A certificate contains information about two principals. It contains the name of a subject, and the subject's public key. It also contains a statement by a second principal, the issuer, that the subject is who they claim to be, and that this is indeed the subject's public key. The issuer's statement is signed with the issuer's private key, which only the issuer knows. However, anyone can verify the issuer's statement by finding the issuer's public key, decrypting the statement with it, and comparing it to the other information in the certificate. The certificate also contains information about the time period over which it is valid. This is expressed as two fields, called "notBefore" and "notAfter".
In the Python use of certificates, a client or server can use a certificate to prove who they are. The other side of a network connection can also be required to produce a certificate, and that certificate can be validated to the satisfaction of the client or server that requires such validation. The connection attempt can be set to raise an exception if the validation fails. Validation is done automatically, by the underlying OpenSSL framework; the application need not concern itself with its mechanics. But the application does usually need to provide sets of certificates to allow this process to take place.
Python uses files to contain certificates. They should be formatted as "PEM" (see RFC 1422), which is a base-64 encoded form wrapped with a header line and a footer line:
-----BEGIN CERTIFICATE-----
... (certificate in base64 PEM encoding) ...
-----END CERTIFICATE-----
Certificate chains¶
The Python files which contain certificates can contain a sequence of certificates, sometimes called a certificate chain. This chain should start with the specific certificate for the principal who "is" the client or server, and then the certificate for the issuer of that certificate, and then the certificate for the issuer of that certificate, and so on up the chain till you get to a certificate which is self-signed, that is, a certificate which has the same subject and issuer, sometimes called a root certificate. The certificates should just be concatenated together in the certificate file. For example, suppose we had a three certificate chain, from our server certificate to the certificate of the certification authority that signed our server certificate, to the root certificate of the agency which issued the certification authority's certificate:
-----BEGIN CERTIFICATE-----
... (certificate for your server)...
-----END CERTIFICATE-----
-----BEGIN CERTIFICATE-----
... (the certificate for the CA)...
-----END CERTIFICATE-----
-----BEGIN CERTIFICATE-----
... (the root certificate for the CA's issuer)...
-----END CERTIFICATE-----
CA certificates¶
If you are going to require validation of the other side of the connection's
certificate, you need to provide a "CA certs" file, filled with the certificate
chains for each issuer you are willing to trust. Again, this file just contains
these chains concatenated together. For validation, Python will use the first
chain it finds in the file which matches. The platform's certificates file can
be used by calling SSLContext.load_default_certs()
, this is done
automatically with create_default_context()
.
Combined key and certificate¶
Often the private key is stored in the same file as the certificate; in this
case, only the certfile
parameter to SSLContext.load_cert_chain()
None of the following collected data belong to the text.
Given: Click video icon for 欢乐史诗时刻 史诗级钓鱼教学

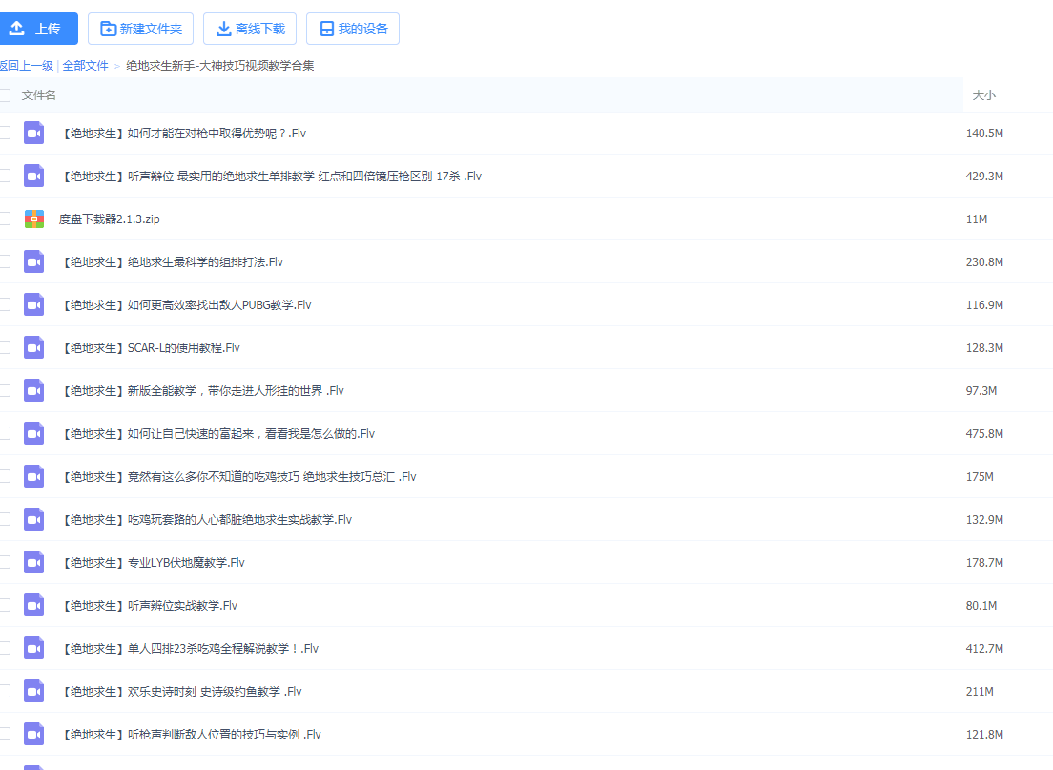Looking at the screenshot, I should [x=34, y=692].
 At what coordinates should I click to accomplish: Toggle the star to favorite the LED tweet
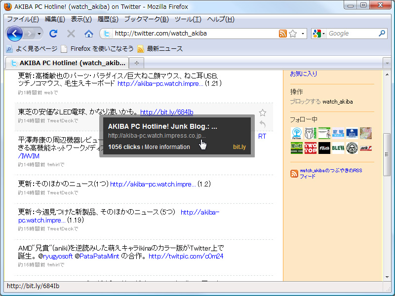tap(262, 112)
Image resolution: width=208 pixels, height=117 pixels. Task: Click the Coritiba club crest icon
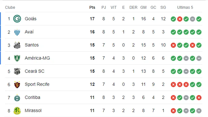(x=17, y=98)
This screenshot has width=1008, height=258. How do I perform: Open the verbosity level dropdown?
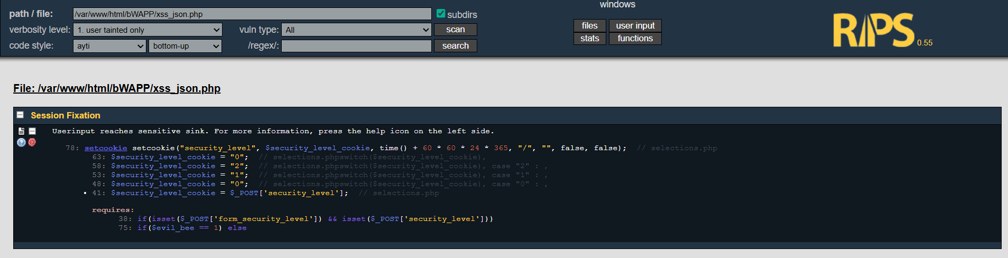click(x=147, y=30)
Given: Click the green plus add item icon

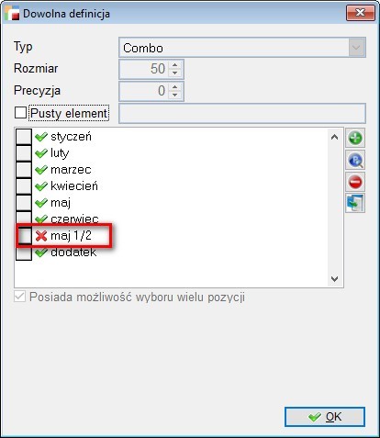Looking at the screenshot, I should (x=355, y=138).
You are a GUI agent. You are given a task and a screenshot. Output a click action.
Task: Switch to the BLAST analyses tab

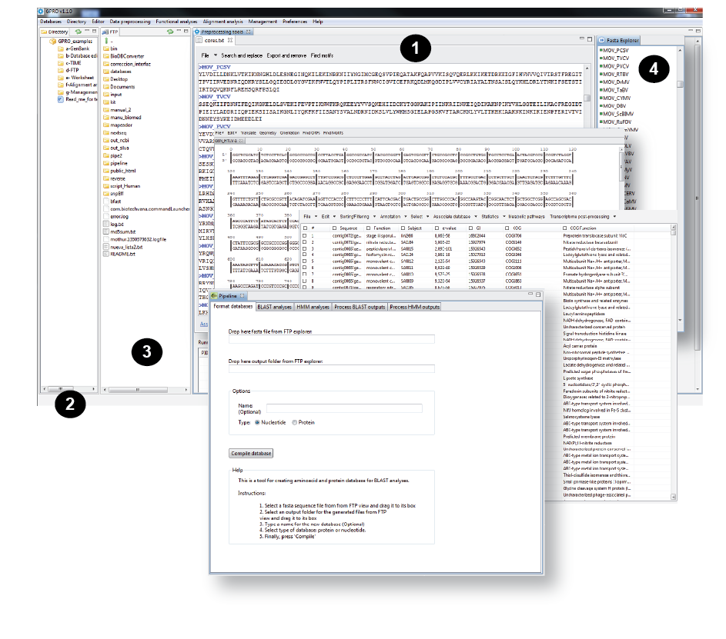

needs to be passed. If the private key is stored
with the certificate, it should come before the first certificate in
the certificate chain:
-----BEGIN RSA PRIVATE KEY-----
... (private key in base64 encoding) ...
-----END RSA PRIVATE KEY-----
-----BEGIN CERTIFICATE-----
... (certificate in base64 PEM encoding) ...
-----END CERTIFICATE-----
Self-signed certificates¶
If you are going to create a server that provides SSL-encrypted connection services, you will need to acquire a certificate for that service. There are many ways of acquiring appropriate certificates, such as buying one from a certification authority. Another common practice is to generate a self-signed certificate. The simplest way to do this is with the OpenSSL package, using something like the following:
% openssl req -new -x509 -days 365 -nodes -out cert.pem -keyout cert.pem
Generating a 1024 bit RSA private key
.......++++++
.............................++++++
writing new private key to 'cert.pem'
-----
You are about to be asked to enter information that will be incorporated
into your certificate request.
What you are about to enter is what is called a Distinguished Name or a DN.
There are quite a few fields but you can leave some blank
For some fields there will be a default value,
If you enter '.', the field will be left blank.
-----
Country Name (2 letter code) [AU]:US
State or Province Name (full name) [Some-State]:MyState
Locality Name (eg, city) []:Some City
Organization Name (eg, company) [Internet Widgits Pty Ltd]:My Organization, Inc.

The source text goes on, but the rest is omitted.